Еще одно отличие. Выдан может быть и собственный гражданин. В принципе, ряд стран допускает выдачу собственных граждан. А вот передан для исполнения наказания – только иностранный гражданин, только иностранец передается в свое отечественное государство. Поэтому, в принципе, даже не исключена такая ситуация, когда какая-то страна выдает собственного гражданина, его там осуждают, а потом вновь передают его, но уже не для осуждения (он уже осужден), а для приведения в исполнение приговора суда у себя дома. Теоретически такая ситуация не исключена.

И еще одно отличие. Когда какое-то государство принимает решение кого-то выдать, самого человека об этом не спрашивают: его заковывают в наручники и выдают. Если бы испанский суд принял решение выдать Гусинского, то его мнение на этот счет не стали бы спрашивать. Если бы он усмотрел основания для этого. Другое дело, что не нашел, полагая, что в данном случае Гусинский – не преступник, а человек, который преследуется за политические убеждения, как борец за свободу слова и вселенское счастье.
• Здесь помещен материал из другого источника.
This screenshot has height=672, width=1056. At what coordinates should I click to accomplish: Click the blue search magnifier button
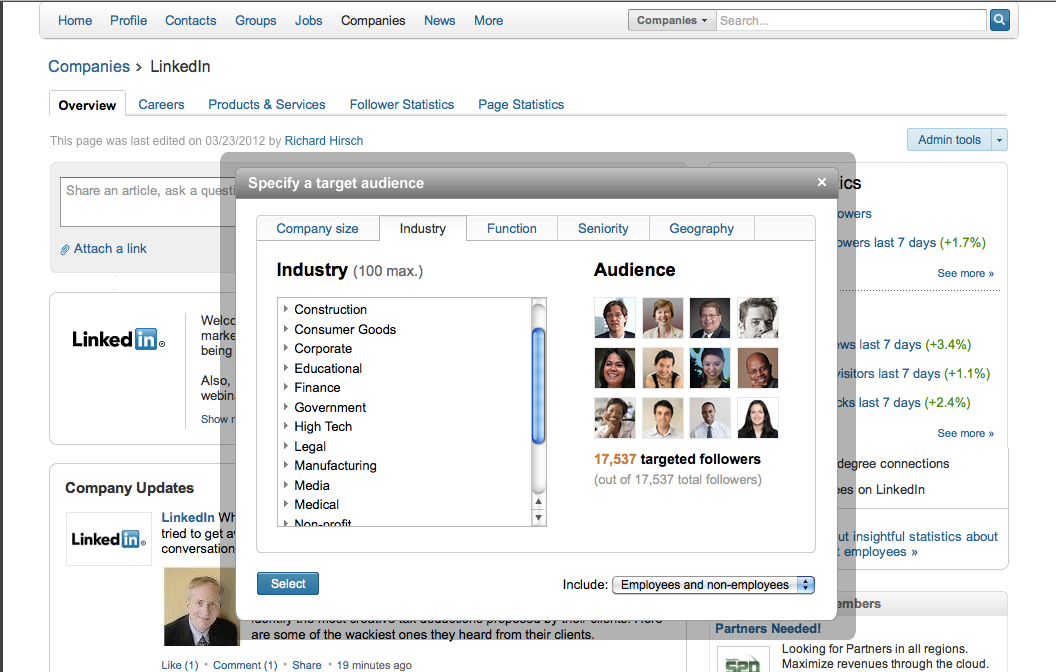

А вообще говоря, передача менее принудительна. Даже во многих договорах предусматривается, что передача возможна только с согласия передаваемых. Если он не согласен… Вот вам ответ на вопрос: какой же дурак не захочет в шведскую тюрьму (российский оболтус). Если он не согласен, не поедет, скажет: ребята, я не хочу, мне у вас нравится. Почему только с согласия закрепляют многие страны? Потому что считается так, что передача не должна приводить к ухудшению положения. Ее направленность – на улучшение положения, чтобы человек оказался в родной языковой среде, в родной культуре, в привычной религиозной среде, чтобы у него не было никакой почвы для конфликтов, чтобы было привычное питание. Как говорится, дома и стены помогают. То есть это направленность на то, чтобы человеку было лучше. Но если оказывается, что это приводит к ухудшению его положения, становится хуже, тогда передача теряет смысл. А зачем тогда передавать? Остается только один голый экономический смысл: вы вырастили гражданина-преступника – вы с ним и занимайтесь, кормите, воспитывайте и т.д. Но, еще раз говорю, об этом экономическом смысле в приличном обществе говорить не принято.